We have an index with 20GB approximately, all hours are added news docs to index and a time per day the optimization is done at 9 pm.
During a couple of days everything ran fine even a day that optimization process "writer.Optimize();" return the following exception:
"Source array was not long enough. Check srcIndex and length, and the array´s lower bounds."
Here you can find some parts of my code:
Document doc; doc = null;
IndexWriter writer; writer = null;
writer = new IndexWriter(strArticleIndexFolder, new StandardAnalyzer(), isNew);
writer.SetMergeFactor(1000);
writer.SetMaxMergeDocs(10000);
foreach (ArticleIndexFull objArticleIndex in lstArticleIndexFull)
{
doc = new Document();
doc.Add(newField(O4kFreeSearchTag.ArticleLuceneId,objArticleIndex.ArticleIndexFullId.ToString(), Field.Store.YES, Field.Index.TOKENIZED, Field.TermVector.YES));
doc.Add(newField(O4kFreeSearchTag.ArticleId,objArticleIndex.ArticleId.ToString(),Field.Store.YES, Field.Index.TOKENIZED, Field.TermVector.YES));
doc.Add(newField(O4kFreeSearchTag.ProductionDate,FactoryBLL.ArticleIndex.ClearCharStream(AlphaNumeric.ConvertToString(objArticleIndex.ProductionDate.ToString("yyyyMMdd",System.Globalization.CultureInfo.GetCultureInfo("en-US")),String.Empty)),Field.Store.NO, Field.Index.TOKENIZED, Field.TermVector.YES));
....
writer.AddDocument(doc);
}
if (System.DateTime.Now.Hour == 21)
{
writer.Optimize();
}
writer.Close();
If we migrate to last version available in this case the 2.4.3 my problem will be fixed?
Has my code any kind of problem?
We will appreciate your help.
--
This message is automatically generated by JIRA.
-
You can reply to this email to add a comment to the issue online.
RE: [jira] Created: (LUCENENET-195) IndexWriter.Optimize(); return an exception
Posted by Michael Garski <mg...@myspace-inc.com>.
Sérgio,
What is the stack trace on that exception? That will help point to where in the optimize process the issue is occurring.

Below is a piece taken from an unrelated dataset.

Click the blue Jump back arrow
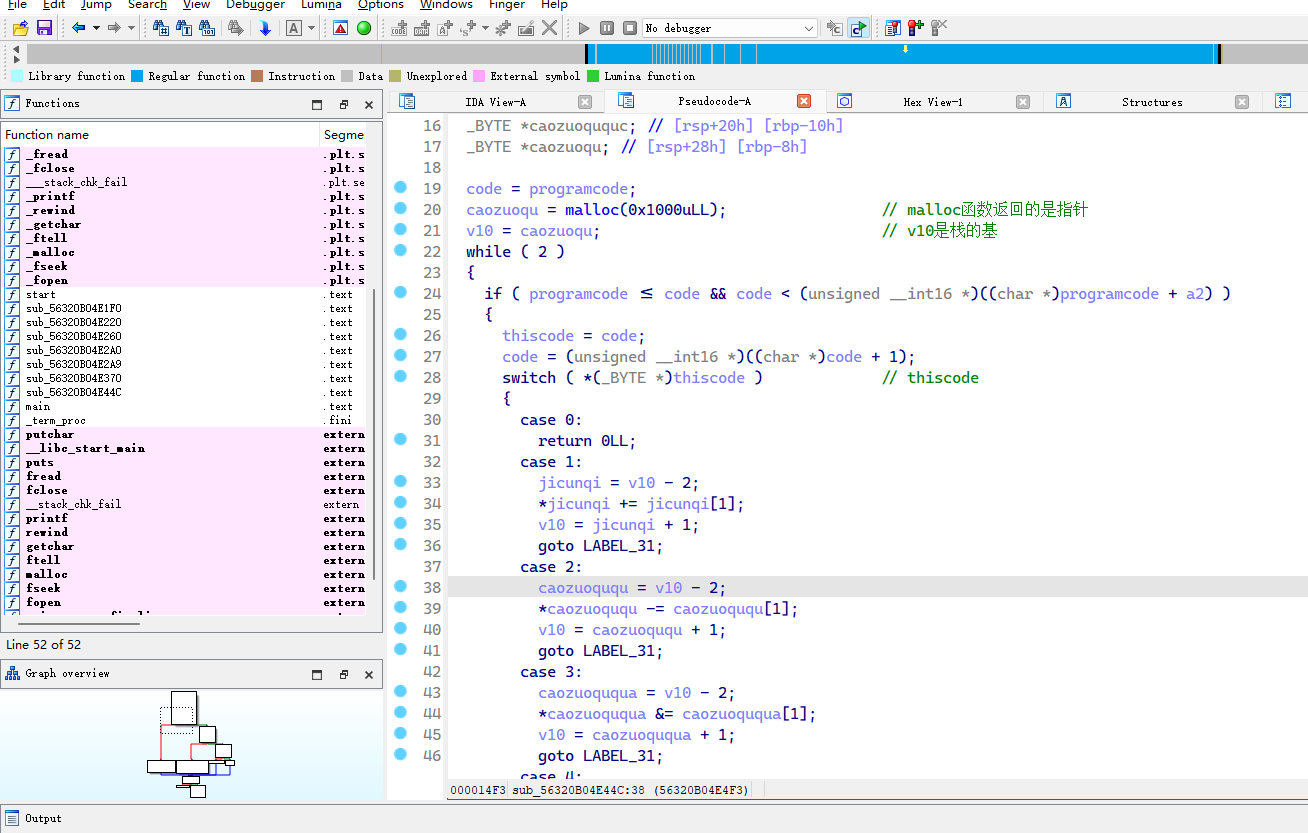This screenshot has width=1308, height=833. click(78, 28)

I noticed similar behavior during an optimization on a large index on 1.9 & 2.0 only when term vectors were enabled. As I didn't really need term vectors I disabled them and then everything was fine. With version 2.3 and beyond I have not encountered any issues during an optimize when term vectors were enabled (we use them for faceting and a few other things). I'd suggest going with a newer version of Lucene.Net in a test environment to see if it is reproducible there.
Michael
-----Original Message-----
From: Sérgio Araújo (JIRA) [mailto:jira@apache.org]
Sent: Monday, October 12, 2009 9:52 AM
To: lucene-net-dev@incubator.apache.org
Subject: [jira] Created: (LUCENENET-195) IndexWriter.Optimize(); return an exception
IndexWriter.Optimize(); return an exception
-------------------------------------------
Key: LUCENENET-195
URL: https://issues.apache.org/jira/browse/LUCENENET-195
Project: Lucene.Net
Issue Type: Bug
Environment: Framework 1.1 .NET
Reporter: Sérgio Araújo
We are using the Lucene search engine a couple of months, on the first approach seems a very good and high-performance engine.

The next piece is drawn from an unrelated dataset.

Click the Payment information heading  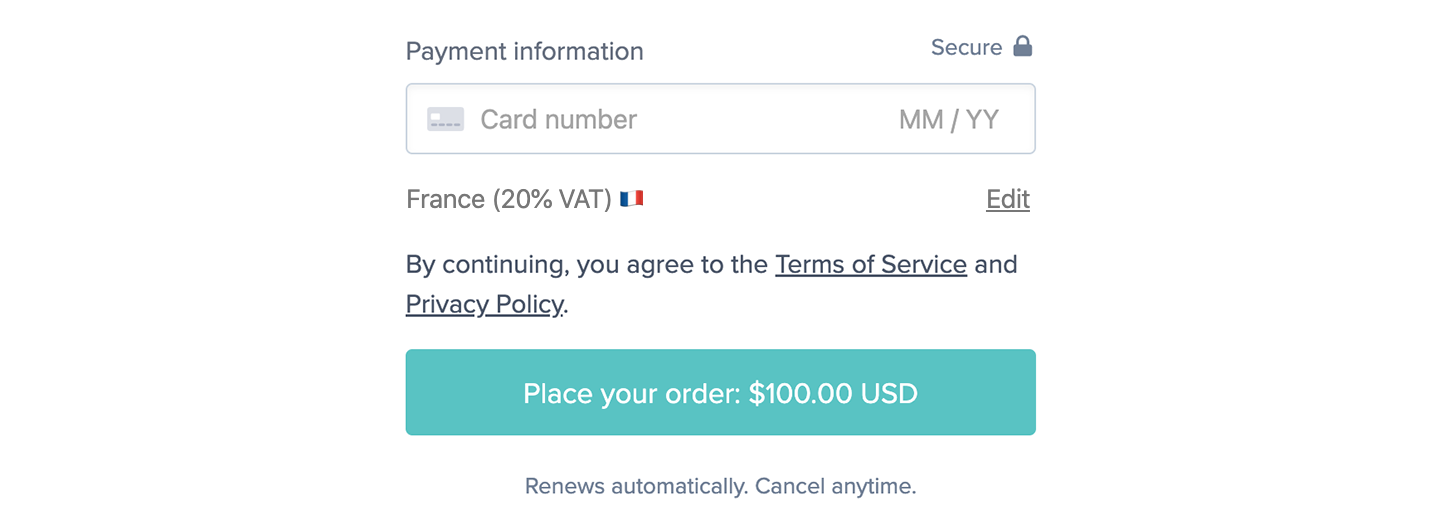(524, 51)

We are using the your "Lucene.net.dll"API version 2.0.0.4.
We have an index with 20GB approximately, all hours are added news docs to index and a time per day the optimization is done at 9 pm.
During a couple of days everything ran fine even a day that optimization process "writer.Optimize();" return the following exception:
"Source array was not long enough. Check srcIndex and length, and the array´s lower bounds."
Here you can find some parts of my code:
Document doc; doc = null;
IndexWriter writer; writer = null;
writer = new IndexWriter(strArticleIndexFolder, new StandardAnalyzer(), isNew);
writer.SetMergeFactor(1000);
writer.SetMaxMergeDocs(10000);
foreach (ArticleIndexFull objArticleIndex in lstArticleIndexFull)
{
doc = new Document();
doc.Add(newField(O4kFreeSearchTag.ArticleLuceneId,objArticleIndex.ArticleIndexFullId.ToString(), Field.Store.YES, Field.Index.TOKENIZED, Field.TermVector.YES));
doc.Add(newField(O4kFreeSearchTag.ArticleId,objArticleIndex.ArticleId.ToString(),Field.Store.YES, Field.Index.TOKENIZED, Field.TermVector.YES));
doc.Add(newField(O4kFreeSearchTag.ProductionDate,FactoryBLL.ArticleIndex.ClearCharStream(AlphaNumeric.ConvertToString(objArticleIndex.ProductionDate.ToString("yyyyMMdd",System.Globalization.CultureInfo.GetCultureInfo("en-US")),String.Empty)),Field.Store.NO, Field.Index.TOKENIZED, Field.TermVector.YES));
....
writer.AddDocument(doc);
}
if (System.DateTime.Now.Hour == 21)
{
writer.Optimize();
}
writer.Close();
If we migrate to last version available in this case the 2.4.3 my problem will be fixed?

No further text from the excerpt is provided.